Game Oriented Assembly Lisp (or GOAL) is a computer game programming language developed by Andy Gavin and the Jak and Daxter team at Naughty Dog. It was written using Allegro Common Lisp and used in the development of the entire Jak and Daxter series of games.

Syntactically GOAL resembles Scheme, though with many idiosyncratic features such as classes, inheritance, and virtual functions.[1] GOAL encourages an imperative programming style: programs tend to consist of a sequence of events to be executed rather than the functional programming style of functions to be evaluated recursively. This is a diversion from Scheme, which allows such side-effects but does not encourage imperative style.
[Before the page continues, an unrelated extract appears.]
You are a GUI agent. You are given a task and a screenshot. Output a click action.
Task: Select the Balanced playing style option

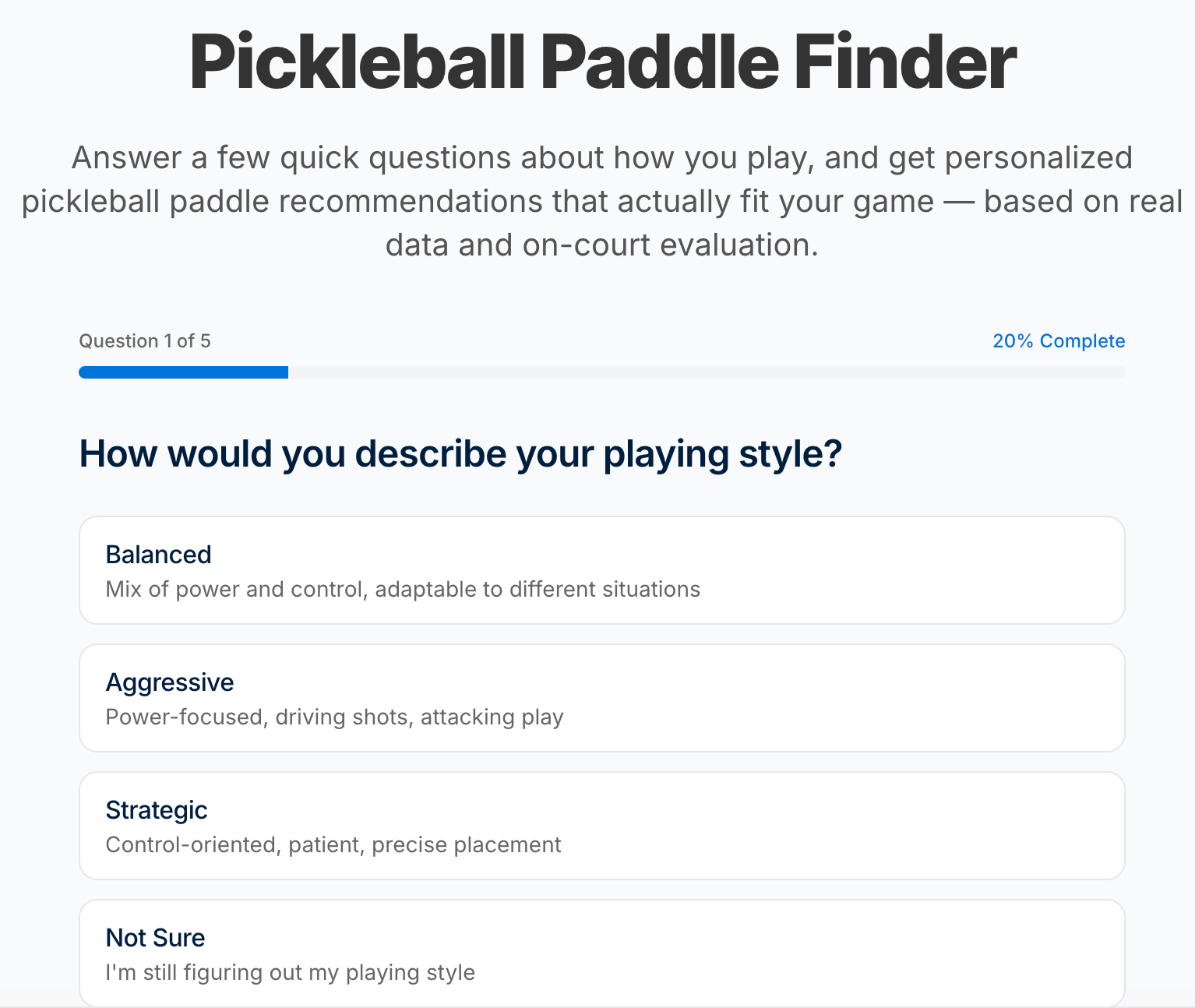click(x=601, y=570)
GOAL does not run in an interpreter, but instead is compiled directly into PlayStation 2 machine code for execution. It offers limited facilities for garbage collection, relying extensively on runtime support. It offers dynamic memory allocation primitives designed to make it well-suited to running in constant memory on a video game console. GOAL has extensive support for inlined assembly code using a special rlet form [2], allowing programmers to freely mix assembly and higher-level constructs within the same function.

The GOAL compiler is implemented in Allegro Common Lisp. It supports a long term compiling listener session which gives the compiler knowledge about the state of the compiled and therefore running program, including the symbol table. This, in addition to dynamic linking, allows a function to be edited, recompiled, uploaded, and inserted into a running game without having to restart. The process is similar to the "edit and continue" feature offered by some C++ compilers, but allows the programmer to replace arbitrary amounts of code (even up to entire object files), and does not interrupt the running game with the debugger. This feature was used to implement code as well as level streaming in the Jak and Daxter games.

GOAL's first use was for the original Jak and Daxter PS2 game; the predecessor language, GOOL, was also developed by Andy Gavin for Crash Bandicoot.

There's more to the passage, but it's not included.